According to Damoiseau, Red Scorpion was a vanity project for Abramoff, who Lundgren describes during his supplementary interview as "patriotic," and, "fiercely anti-Soviet." Case in point: the film's budget more than doubled from its original $8 million. Furthermore, production on the film continued even after the New York Times reprinted a story that revealed Abramoff and director Joseph Zito were disrespecting the Comprehensive Anti-Apartheid Act of 1986 by shooting in South Africa. That article stirred up considerable controversy, like when, to quote Damoiseau, "Sweden's own Isolate Africa Committee called for a boycott of all films starring Dolph Lundgren." The controversy surrounding Red Scorpion, which got a meagre first-run domestic release in America of 1,200 screens and grossed $4 million in its first two weeks, also made it difficult for the Lundgren-starrer The Punisher to be released in American theaters one year later in 1989.

But at the same time, what makes Red Scorpion so fun is the fact that everyone was clearly throwing caution to the wind when they made it. The film could have been shot anywhere but instead it was shot in the desert, causing the film's shooting schedule to distend from its original 2 1/2 months to 4 1/2 months. The film's crew similarly used real guns and real dynamite for stunt-work. And while Tom Savini's make-up effects certainly wasn't real, Lundgren did many of his own stunts. Several live black scorpions were let loose on his back in one scene (their stingers had rubber tips put on them) while a P.O.ed hyena took a bite out of Lundgren after the filmmakers shot a deleted scene that's not featured in Synapse's release but is alluded to in Damoiseau's essay.
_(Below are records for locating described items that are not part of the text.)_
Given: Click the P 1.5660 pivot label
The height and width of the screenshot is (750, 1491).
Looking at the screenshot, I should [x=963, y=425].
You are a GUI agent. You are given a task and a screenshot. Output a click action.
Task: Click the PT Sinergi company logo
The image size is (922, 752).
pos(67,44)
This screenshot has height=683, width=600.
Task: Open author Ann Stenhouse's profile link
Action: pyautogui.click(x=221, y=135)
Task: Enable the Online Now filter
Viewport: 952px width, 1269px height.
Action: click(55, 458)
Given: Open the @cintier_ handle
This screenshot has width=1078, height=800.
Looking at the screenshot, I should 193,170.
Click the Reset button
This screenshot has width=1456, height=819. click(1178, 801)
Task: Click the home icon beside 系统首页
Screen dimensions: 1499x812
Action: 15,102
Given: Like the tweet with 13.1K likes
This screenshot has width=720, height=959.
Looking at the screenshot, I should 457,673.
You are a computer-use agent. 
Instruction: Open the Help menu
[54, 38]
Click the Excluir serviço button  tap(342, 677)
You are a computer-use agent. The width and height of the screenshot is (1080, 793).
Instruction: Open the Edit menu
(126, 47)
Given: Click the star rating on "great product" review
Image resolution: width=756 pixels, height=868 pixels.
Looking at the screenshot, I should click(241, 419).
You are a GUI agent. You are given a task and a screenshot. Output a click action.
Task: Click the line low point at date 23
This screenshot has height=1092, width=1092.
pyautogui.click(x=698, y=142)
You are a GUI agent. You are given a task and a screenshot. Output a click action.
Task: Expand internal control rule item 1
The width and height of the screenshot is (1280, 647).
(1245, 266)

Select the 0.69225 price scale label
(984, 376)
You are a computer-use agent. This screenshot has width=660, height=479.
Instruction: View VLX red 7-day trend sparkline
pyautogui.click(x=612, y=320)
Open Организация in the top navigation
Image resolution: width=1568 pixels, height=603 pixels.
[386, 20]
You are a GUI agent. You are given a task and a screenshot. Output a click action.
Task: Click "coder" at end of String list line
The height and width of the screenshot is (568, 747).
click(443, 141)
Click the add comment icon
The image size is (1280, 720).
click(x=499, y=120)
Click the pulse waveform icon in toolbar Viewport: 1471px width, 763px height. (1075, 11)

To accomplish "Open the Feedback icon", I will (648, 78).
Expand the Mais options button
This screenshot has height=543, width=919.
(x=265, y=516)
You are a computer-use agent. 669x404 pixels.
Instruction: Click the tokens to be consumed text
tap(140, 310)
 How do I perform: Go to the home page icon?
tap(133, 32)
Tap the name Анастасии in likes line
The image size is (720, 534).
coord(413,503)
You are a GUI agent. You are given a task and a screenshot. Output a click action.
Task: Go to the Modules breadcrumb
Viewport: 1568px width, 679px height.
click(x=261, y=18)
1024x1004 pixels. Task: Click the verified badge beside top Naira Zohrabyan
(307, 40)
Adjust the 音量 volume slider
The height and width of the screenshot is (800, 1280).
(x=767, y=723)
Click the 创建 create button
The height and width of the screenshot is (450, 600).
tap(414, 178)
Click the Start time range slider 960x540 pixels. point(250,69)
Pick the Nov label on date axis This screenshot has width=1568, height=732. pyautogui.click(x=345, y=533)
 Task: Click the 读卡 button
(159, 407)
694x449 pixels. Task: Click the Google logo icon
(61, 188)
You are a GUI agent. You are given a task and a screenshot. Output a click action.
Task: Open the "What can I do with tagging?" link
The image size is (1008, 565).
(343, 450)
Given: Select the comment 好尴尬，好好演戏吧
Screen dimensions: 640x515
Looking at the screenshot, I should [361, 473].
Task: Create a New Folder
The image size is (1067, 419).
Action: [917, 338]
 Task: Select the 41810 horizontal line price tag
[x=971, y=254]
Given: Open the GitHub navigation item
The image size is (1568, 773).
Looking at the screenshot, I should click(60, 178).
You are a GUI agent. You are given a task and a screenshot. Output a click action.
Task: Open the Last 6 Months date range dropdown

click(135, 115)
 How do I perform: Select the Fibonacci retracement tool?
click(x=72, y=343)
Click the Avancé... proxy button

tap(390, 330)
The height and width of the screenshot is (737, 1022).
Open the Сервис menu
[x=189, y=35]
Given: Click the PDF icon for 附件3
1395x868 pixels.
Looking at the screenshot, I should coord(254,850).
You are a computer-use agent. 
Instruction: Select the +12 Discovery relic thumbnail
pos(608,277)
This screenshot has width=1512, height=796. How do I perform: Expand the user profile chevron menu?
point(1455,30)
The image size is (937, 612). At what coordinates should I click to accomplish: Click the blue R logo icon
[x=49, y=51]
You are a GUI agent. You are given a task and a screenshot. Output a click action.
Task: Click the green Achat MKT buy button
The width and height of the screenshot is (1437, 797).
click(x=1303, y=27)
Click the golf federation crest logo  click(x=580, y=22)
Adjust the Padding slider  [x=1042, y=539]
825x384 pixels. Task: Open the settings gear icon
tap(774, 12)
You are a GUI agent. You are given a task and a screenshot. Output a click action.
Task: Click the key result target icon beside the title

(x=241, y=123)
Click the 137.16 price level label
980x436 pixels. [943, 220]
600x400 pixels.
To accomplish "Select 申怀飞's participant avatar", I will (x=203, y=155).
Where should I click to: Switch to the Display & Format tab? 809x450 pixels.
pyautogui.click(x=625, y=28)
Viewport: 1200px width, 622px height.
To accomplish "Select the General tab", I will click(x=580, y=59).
Other Trivia: Lundgren is such a generous and kind raconteur that it's pretty funny listening to him reflexively trying to defend some things that any other star else would either conveniently gloss over or dismiss. He praises Sylvester Stallone's detail-oriented direction of Rocky IV but also commends Red Scorpion director Zito for his zeal: "Zito was very postitive and had full momentum all the time rather than focussing on the individual scenes." Furthermore, Lundgren's not even sure why he did some of the stunts that he did for Red Scorpion, saying about a stunt where he jumps onto a speeding motorbike: "I don't know if I was just stupid or if Zito wanted it." He added, "Crazy! I would never do that today."